Memiliki gaya hidup yang berbeda sering melibatkan risiko tertentu, seperti tren mewarnai rambut yang populer belakangan ini. Namun, pertanyaan seputar apakah mewarnai rambut bisa meningkatkan risiko kanker mulai mencuat.
Pewarna Rambut dan Risiko Kanker
Berdasarkan penelitian, hubungan antara pemakaian pewarna rambut dan risiko kanker masih menjadi perdebatan. Beberapa penelitian menunjukkan kemungkinan peningkatan risiko pada beberapa jenis kanker tertentu, terutama pada kelompok pengguna dan penggunaan jangka panjang.
Penilaian dari National Cancer Institute (NCI)
NCI menyatakan bahwa hingga kini bukti ilmiah yang ada belum menunjukkan secara pasti bahwa pemakaian pewarna rambut untuk keperluan pribadi bisa menyebabkan kanker.
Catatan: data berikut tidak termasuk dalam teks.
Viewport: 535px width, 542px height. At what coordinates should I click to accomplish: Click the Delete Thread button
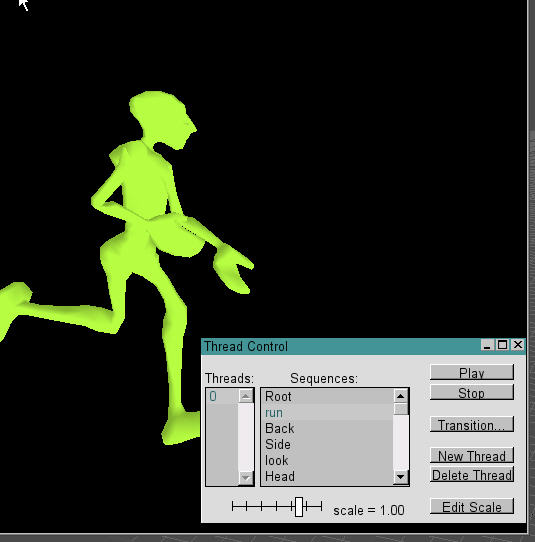[x=472, y=475]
Meskipun beberapa studi menemukan adanya potensi peningkatan risiko pada jenis kanker tertentu.
International Agency for Research on Cancer (IARC)
Meskipun beberapa bahan kimia dalam formulasi pewarna rambut di masa lalu terbukti bersifat karsinogenik, namun IARC menyatakan bahwa belum cukup bukti ilmiah untuk mengklasifikasikan pemakaian pewarna rambut secara pribadi sebagai penyebab kanker pada manusia.
Langkah-Langkah Aman
Untuk mengurangi risiko paparan bahan kimia pewarna rambut, ada beberapa langkah yang bisa dilakukan, seperti mengikuti petunjuk penggunaan, menggunakan sarung tangan, dan melakukan uji alergi sebelum penggunaan produk baru. Bagi penata rambut profesional, disarankan untuk menggunakan alat pelindung diri dan memastikan sirkulasi udara yang baik.
Meskipun belum ada bukti yang meyakinkan bahwa mewarnai rambut untuk keperluan pribadi meningkatkan risiko kanker secara langsung, penting untuk selalu berhati-hati dan menggunakan produk dengan benar. Risiko paparan yang lebih tinggi biasanya terjadi pada pekerja salon atau profesi terkait yang terpapar bahan pewarna rambut secara rutin dalam jangka panjang.